Entries supplied below:
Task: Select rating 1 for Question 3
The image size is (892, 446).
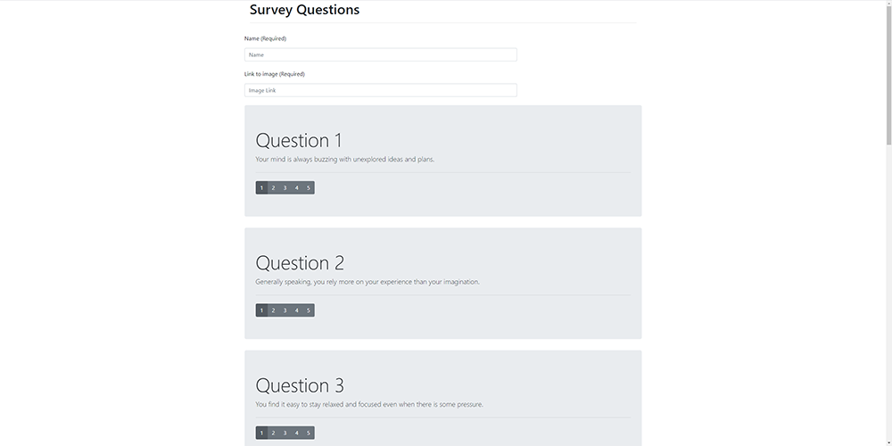Action: pos(261,433)

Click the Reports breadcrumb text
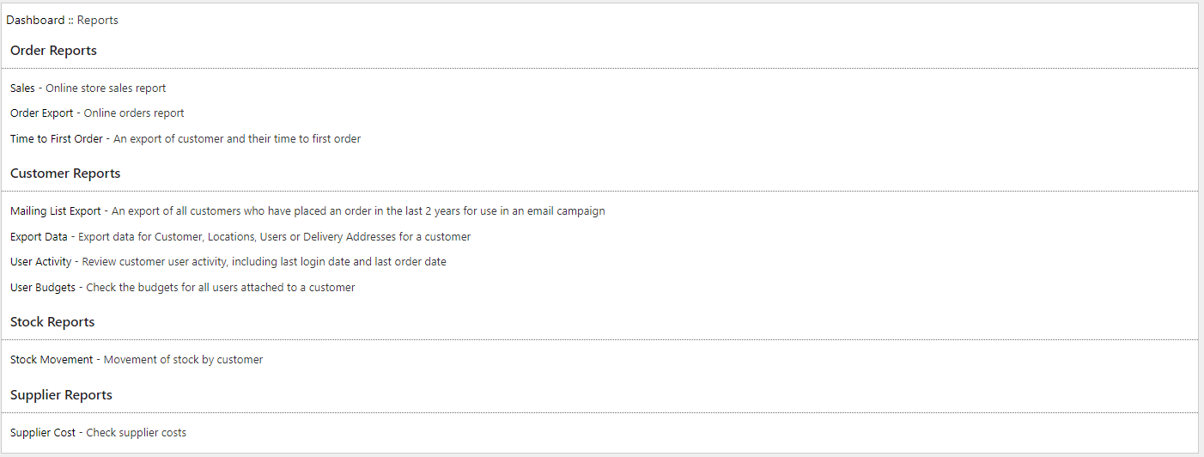[x=98, y=20]
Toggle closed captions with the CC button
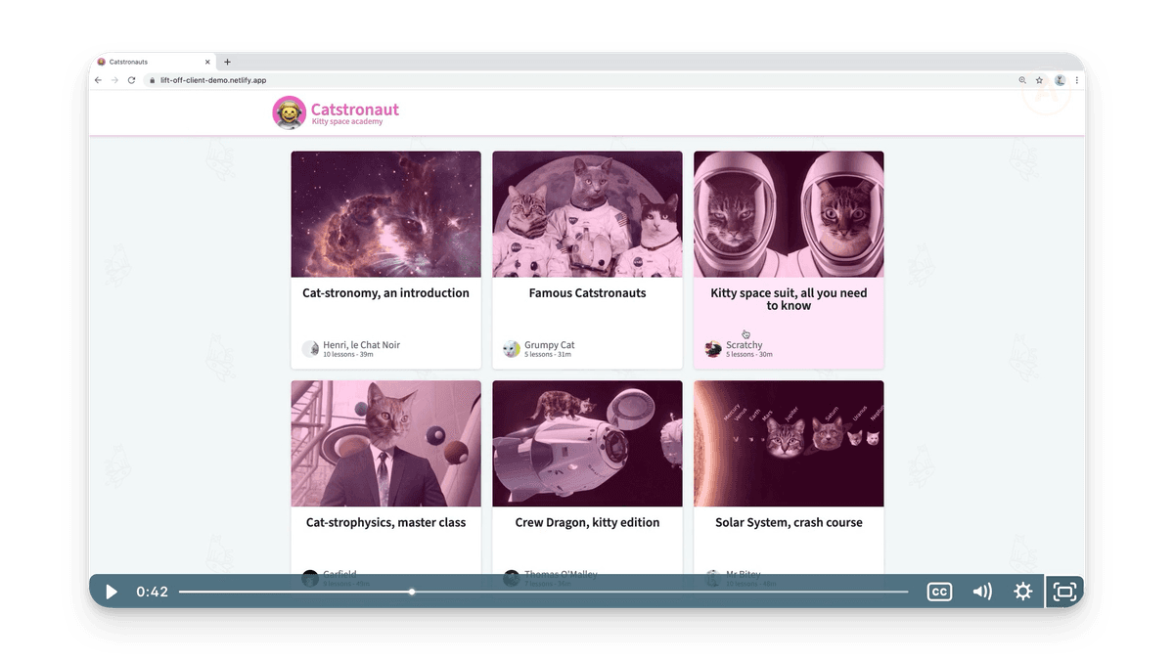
End of Entries supplied.
*Description of the task*: Please repeat all of the entries above word for word, but drop any pictures.

*The answer*:
Task: Select rating 1 for Question 3
The image size is (892, 446).
Action: pos(261,433)

Click the Reports breadcrumb text
[x=98, y=20]
Toggle closed captions with the CC button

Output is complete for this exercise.